I’ve played this in the past, but I’ve never actually beaten the story mode, and that’s something I think I would really like to do. To date, Subnautica is the only survival game I’ve actually liked and played extensively.

#9 – Outer Wilds (Epic)

This is another game I’ve played and kind of want to beat, although I got frustrated at the wonky platforming. It is a very intriguing game, however.

#8 – Rebel Galaxy Outlaw (Epic)

I was really excited about this space shooter when I first got it, and then I dropped it after a single game session. I probably need to give it some extra love and a few more sessions to get into its groove.

#7 – Rise of Nations and Kohan (Steam)

A couple of old favorite RTS titles that I bought to revisit for a Nostalgia Lane or Retro Gaming post. That needs to happen.

#6 – Chrono Trigger (Steam)

I wanted to do a Retro Gaming series for this, but the Steam version kept glitching on me and I had to give up. Hopefully that’s fixed? I’m up to try again!

#5 – Kentucky Route Zero (Steam)

Now that this adventure game’s actually finished after who knows how many years, I want to see what the weird fuss is about.

#4 – The Curse of Monkey Island (GOG)

The third game is a divisive one among the community, but I’ve heard more good than bad and want to continue my playthrough of this funny pirate series.

#3 – Sam and Max Hit the Road (GOG)

Can you believe I’ve never played this? It’s a classic! How dare I! I’m a horrible human being! At least I’ve played…

#2 – Day of the Tentacle (GOG)

…wait, I haven’t played this one either?
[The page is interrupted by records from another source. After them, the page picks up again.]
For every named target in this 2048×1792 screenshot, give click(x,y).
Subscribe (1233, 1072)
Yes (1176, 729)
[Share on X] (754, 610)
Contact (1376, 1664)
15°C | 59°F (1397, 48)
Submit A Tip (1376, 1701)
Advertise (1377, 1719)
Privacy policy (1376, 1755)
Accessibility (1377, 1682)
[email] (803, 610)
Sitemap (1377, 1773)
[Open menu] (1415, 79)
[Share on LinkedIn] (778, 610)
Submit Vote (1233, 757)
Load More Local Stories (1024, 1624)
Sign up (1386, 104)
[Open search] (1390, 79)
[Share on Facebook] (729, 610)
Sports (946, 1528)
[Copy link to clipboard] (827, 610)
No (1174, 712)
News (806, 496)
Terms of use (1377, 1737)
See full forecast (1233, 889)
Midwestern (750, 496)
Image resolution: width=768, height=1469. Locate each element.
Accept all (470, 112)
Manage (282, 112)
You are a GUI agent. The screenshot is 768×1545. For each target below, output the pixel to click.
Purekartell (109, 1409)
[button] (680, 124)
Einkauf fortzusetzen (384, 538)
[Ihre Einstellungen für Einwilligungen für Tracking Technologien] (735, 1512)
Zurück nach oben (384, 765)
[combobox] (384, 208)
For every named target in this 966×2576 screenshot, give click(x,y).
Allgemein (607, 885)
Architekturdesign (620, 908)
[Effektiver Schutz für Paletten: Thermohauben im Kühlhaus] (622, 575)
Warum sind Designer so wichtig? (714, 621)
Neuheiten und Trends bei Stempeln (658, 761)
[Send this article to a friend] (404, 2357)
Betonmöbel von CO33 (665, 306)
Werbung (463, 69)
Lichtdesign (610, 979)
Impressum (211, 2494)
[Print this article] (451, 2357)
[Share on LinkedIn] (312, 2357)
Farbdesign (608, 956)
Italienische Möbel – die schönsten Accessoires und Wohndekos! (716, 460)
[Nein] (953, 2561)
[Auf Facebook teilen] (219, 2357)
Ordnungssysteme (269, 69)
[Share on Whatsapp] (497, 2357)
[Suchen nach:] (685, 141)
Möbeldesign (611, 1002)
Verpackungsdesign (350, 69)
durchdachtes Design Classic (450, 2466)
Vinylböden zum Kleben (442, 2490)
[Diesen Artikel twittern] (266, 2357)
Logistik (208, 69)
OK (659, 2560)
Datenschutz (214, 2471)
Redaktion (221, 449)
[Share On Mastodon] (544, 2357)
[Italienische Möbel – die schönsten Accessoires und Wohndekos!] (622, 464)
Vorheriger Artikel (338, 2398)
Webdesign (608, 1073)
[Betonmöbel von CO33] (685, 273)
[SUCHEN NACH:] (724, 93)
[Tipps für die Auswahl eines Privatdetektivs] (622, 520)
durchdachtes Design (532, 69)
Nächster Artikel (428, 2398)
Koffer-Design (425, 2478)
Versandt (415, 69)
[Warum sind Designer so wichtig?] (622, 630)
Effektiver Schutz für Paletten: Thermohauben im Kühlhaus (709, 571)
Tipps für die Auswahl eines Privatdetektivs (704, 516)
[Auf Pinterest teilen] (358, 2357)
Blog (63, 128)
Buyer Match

I AM SCUM. Absolute scum. When will I pay for my crimes?!?

#1 – Wasteland 2 (GOG) or Divinity Original Sin 2 (GOG)

With Wasteland 3 and 1 (remastered) coming out this year, I’m shame-faced that I haven’t played the second one after it’s been sitting in my library for so long. Or… I could get into Divinity Original Sin 2, which I’ve really, really been meaning to play through, especially with its new story difficulty mode. I probably don’t have time for both, though.